Из других значительных картин, которые однозначно провалились в прокате-67, назову две: «Вертикаль» и «Июльский дождь». Первая ничего особенного с художественной точки зрения не представляла, по сути став «первым блином, который комом» для двух дебютантов с Одесской киностудии – Станислава Говорухина и Бориса Дурова. Однако именно с этой ленты началась всесоюзная слава Владимира Высоцкого, поскольку он не только сыграл в ней одну из главных ролей (радист), но также исполнил четыре песни, которые мгновенно ушли в народ (почти одновременно с премьерой ленты фирма грамзаписи «Мелодия» выпустила их на отдельном гибком миньоне). Именно во многом благодаря участию в фильме Высоцкого «Вертикаль» собрала аудиторию почти в 10 миллионов зрителей.
«Июльский дождь» был снят не дебютантом, а уже маститым режиссером Марленом Хуциевым. Но это было совершенно иное, чем «Вертикаль», кино – не массовое. В центре его сюжета был рассказ о 30-летней женщине, которая заново переосмысливала свою жизнь. Однако чрезмерная философичность фильма оказалась не по зубам как руководителям Госкино (было решено отпечатать всего 164 копии фильма), так и простым зрителям (он собрал на своих сеансах 3 миллиона 700 тысяч человек). Отметим, что в зрительском конкурсе журнала «Советский экран» на лучший фильм репертуара 1967 года именно этот фильм оказался одновременно в списках и лучших и... худших картин. Здесь же приводились и различные отклики на ленту, среди которых, в частности, были следующие:
Инженер Г. из Воронежа: «Фильм потрясает своей гражданственностью. Мы таких фильмов, откровенно говоря, очень мало видим. Неужели кто-то не чувствует, как на экране бьется сердце и мысль режиссера, как он волнуется о судьбе нашего поколения?..»
Зрительница А. из Липецка: «Я пришла в ужас после просмотра „Июльского дождя“. Может, я чего-то не понимаю, но мне кажется, что этот фильм – чудовищная нелепость. На протяжении полутора часов слушать визг транзистора, шум машин, ржанье лошадей, нудные телефонные звонки, смотреть на героев и так и не узнать, кто же они такие, чем занимаются и к чему стремятся, – это же смешно!.. Мне хотелось бы знать, в чем смысл этого фильма. Непонятные действия непонятных героев не смогли мне объяснить его цель».

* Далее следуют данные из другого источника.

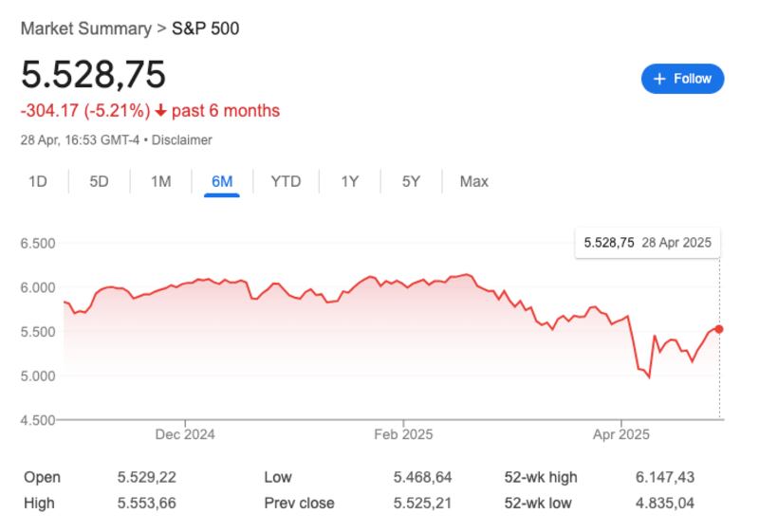
Task: Click the red end-point dot on chart
Action: tap(719, 329)
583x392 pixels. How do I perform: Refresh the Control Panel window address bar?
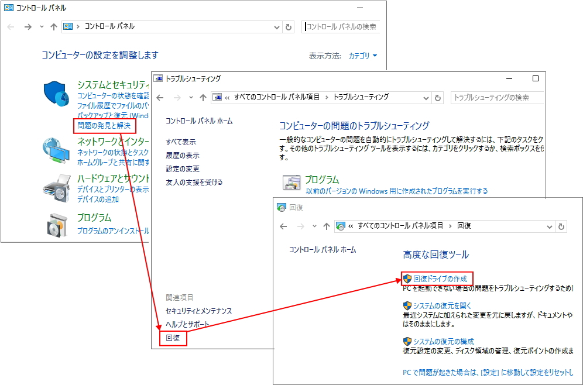click(288, 27)
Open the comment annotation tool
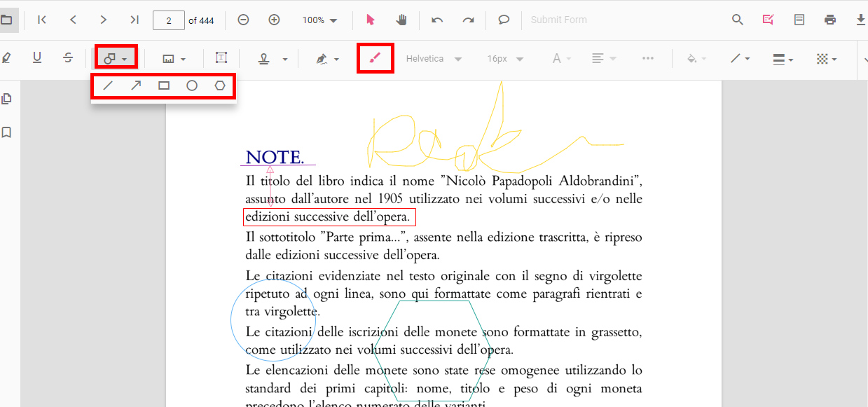Image resolution: width=868 pixels, height=407 pixels. (503, 20)
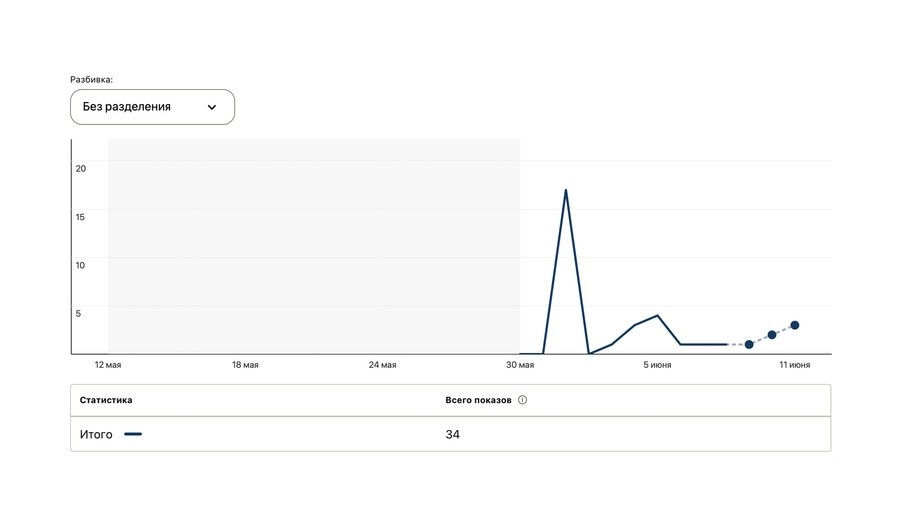Click the "Разбивка:" label above the dropdown
The width and height of the screenshot is (900, 525).
tap(91, 79)
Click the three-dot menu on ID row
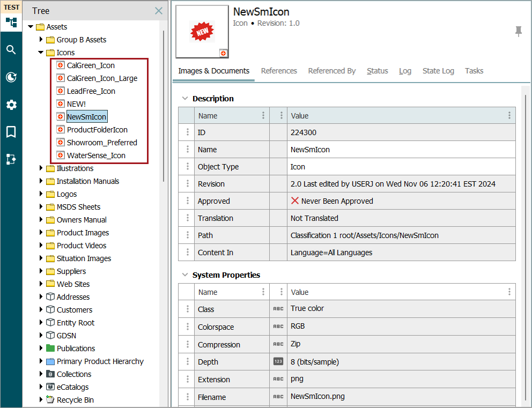532x408 pixels. click(x=187, y=132)
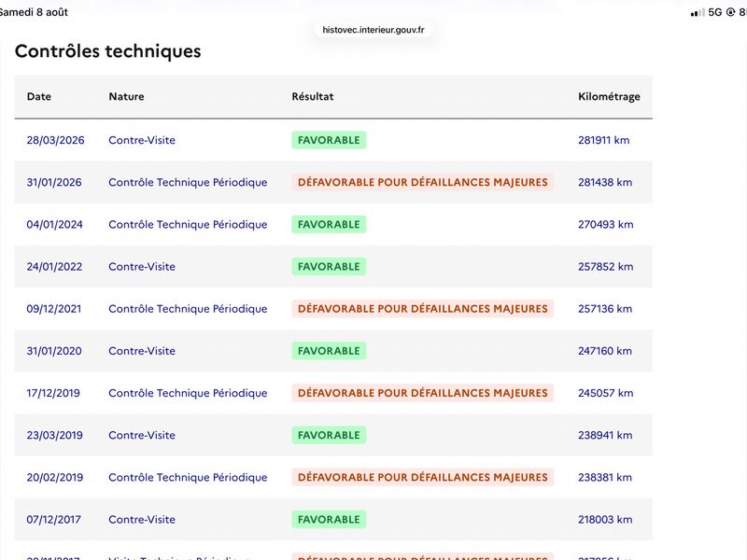Select the 247160 km mileage value
747x560 pixels.
click(605, 351)
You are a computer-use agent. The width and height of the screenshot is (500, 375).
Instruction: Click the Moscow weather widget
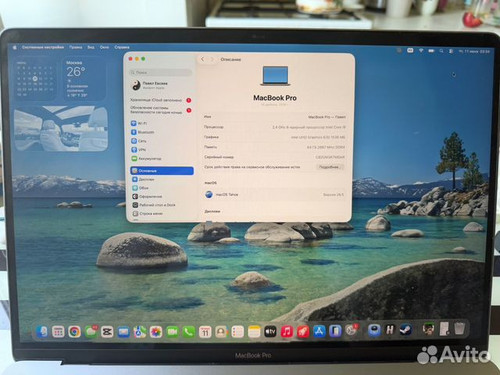pyautogui.click(x=85, y=80)
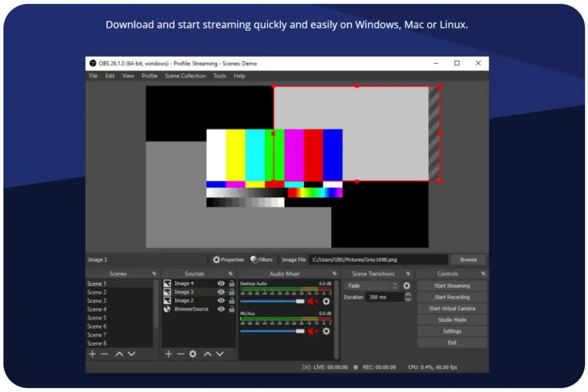This screenshot has height=392, width=588.
Task: Click the Start Streaming button
Action: pyautogui.click(x=452, y=286)
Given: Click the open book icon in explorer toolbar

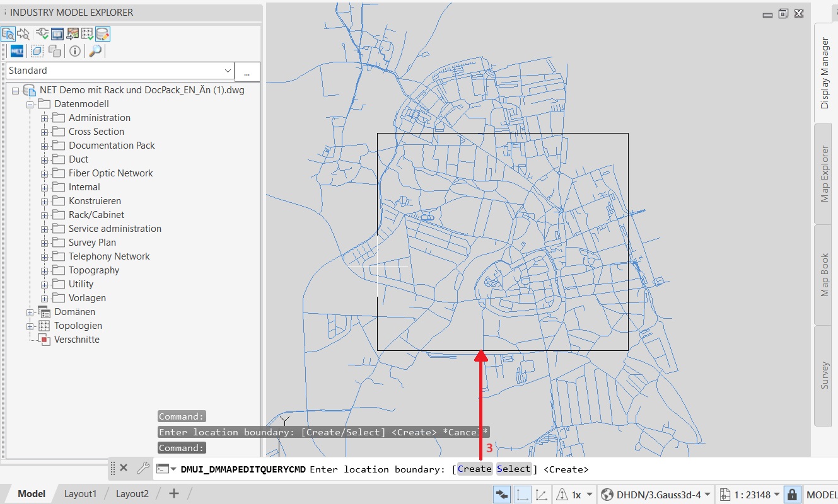Looking at the screenshot, I should (x=57, y=34).
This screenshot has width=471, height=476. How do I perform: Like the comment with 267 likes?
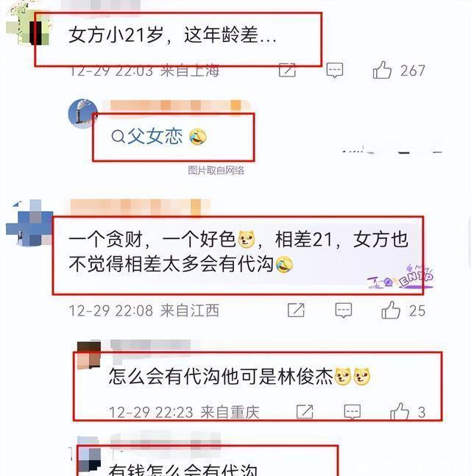(x=382, y=70)
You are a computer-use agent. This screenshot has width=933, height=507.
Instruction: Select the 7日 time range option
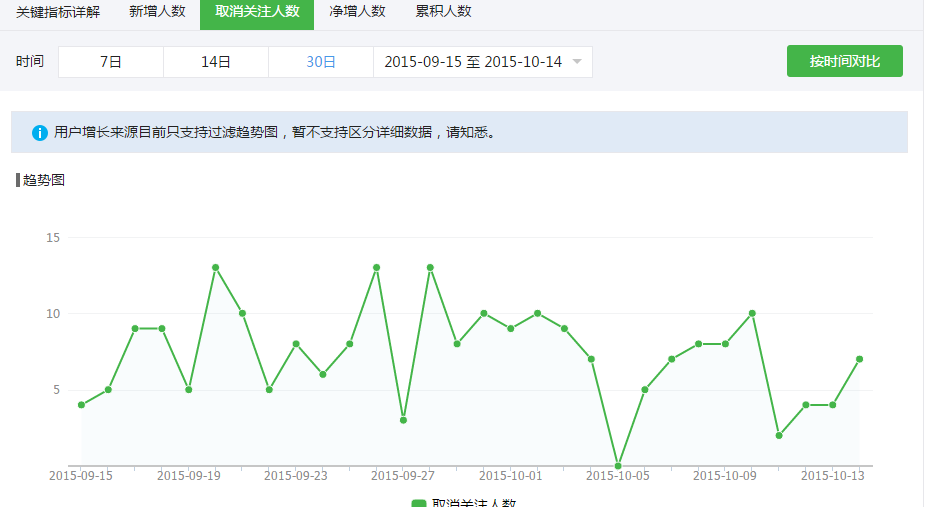pos(111,62)
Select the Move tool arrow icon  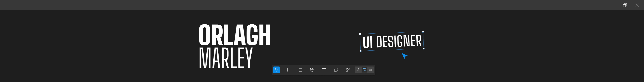click(276, 70)
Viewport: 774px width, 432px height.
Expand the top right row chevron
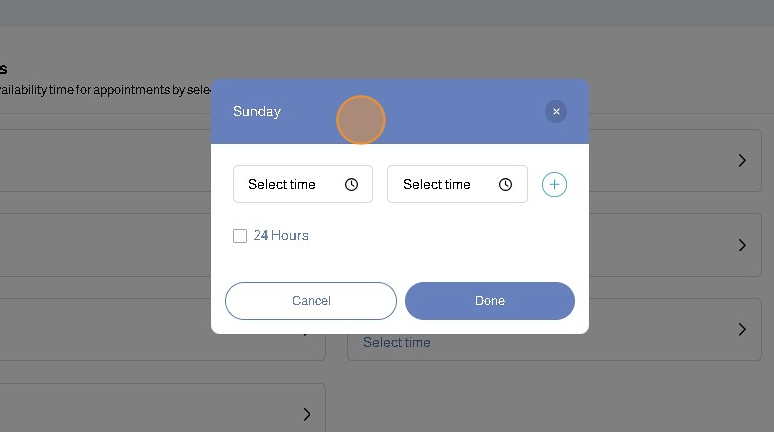click(x=742, y=160)
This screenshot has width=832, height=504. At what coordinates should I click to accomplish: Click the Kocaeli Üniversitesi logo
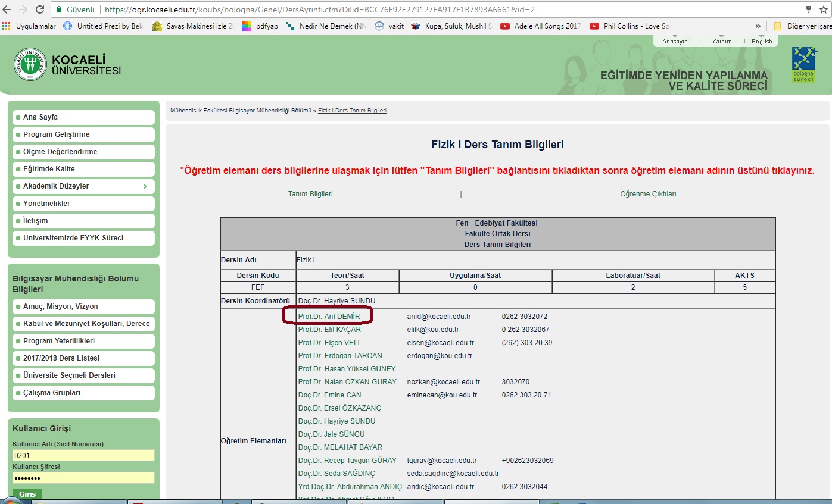click(x=30, y=64)
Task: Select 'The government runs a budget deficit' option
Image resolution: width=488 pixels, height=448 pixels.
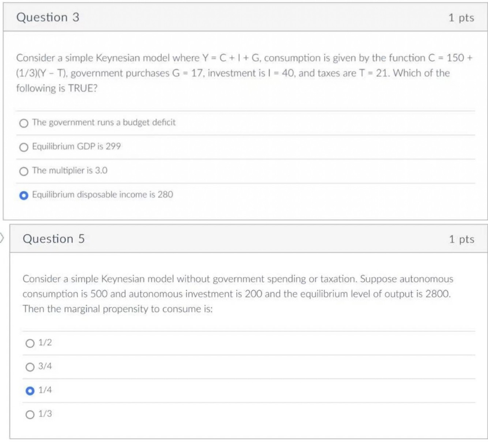Action: (104, 122)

Зрительница Ч. из Полтавы: «Как можно в один сезон с „Журналистом“ и „Сильными духом“ выпустить такую возмутительную картину, как „Июльский дождь“? Чего стоит общий замедленный ритм фильма (взять хотя бы „живые картины“ на фоне Большого театра, вызывающие смех в публике). Сплошная скука! Не только „дождь“, но и „туман“.
Чуть позже кинокритик И. Левшина опубликует собственные социологические выкладки этого опроса, из которых станет ясно следующее. Лучшим фильмом года «Июльский дождь» назвали зрители в возрасте от 30 до 40 лет, с максимально высоким уровнем образования, живущие в Москве, Ленинграде и других крупных городах. Худшим он был признан в возрастных группах от 16 до 20 лет и после 40 лет, с образованием незаконченным средним и средним, у зрителей, живущих в селах, небольших городах, районных и областных центрах.
Короче, получалось, что чем выше образовательный уровень человека, тем он лучше понимал философию подобных картин. Однако дело было в том, что львиная доля кинозрителей в СССР относилась ко второму типу и именно с учетом их требований строило свою политику Госкино. Оно не гнобило «июльские дожди», но объективно отводило им то место, которое ими заслуживалось – 164 копии на всю страну. «Кавказскую пленницу» тиражировали числом свыше тысячи копий, поскольку это кино было универсальным – его с удовольствием смотрели как люди с высшим образованием, так и с низшим. Никакой высшей политики (то есть ущемления прав «нетрадиционных» режиссеров) в этом процессе не было.
Как уже отмечалось, общий итог киносезона-67 оказался впечатляющим: только пятерка фаворитов собрала на своих сеансах РЕКОРДНУЮ за всю историю советского кинематографа аудиторию в 304 миллиона 900 тысяч зрителей.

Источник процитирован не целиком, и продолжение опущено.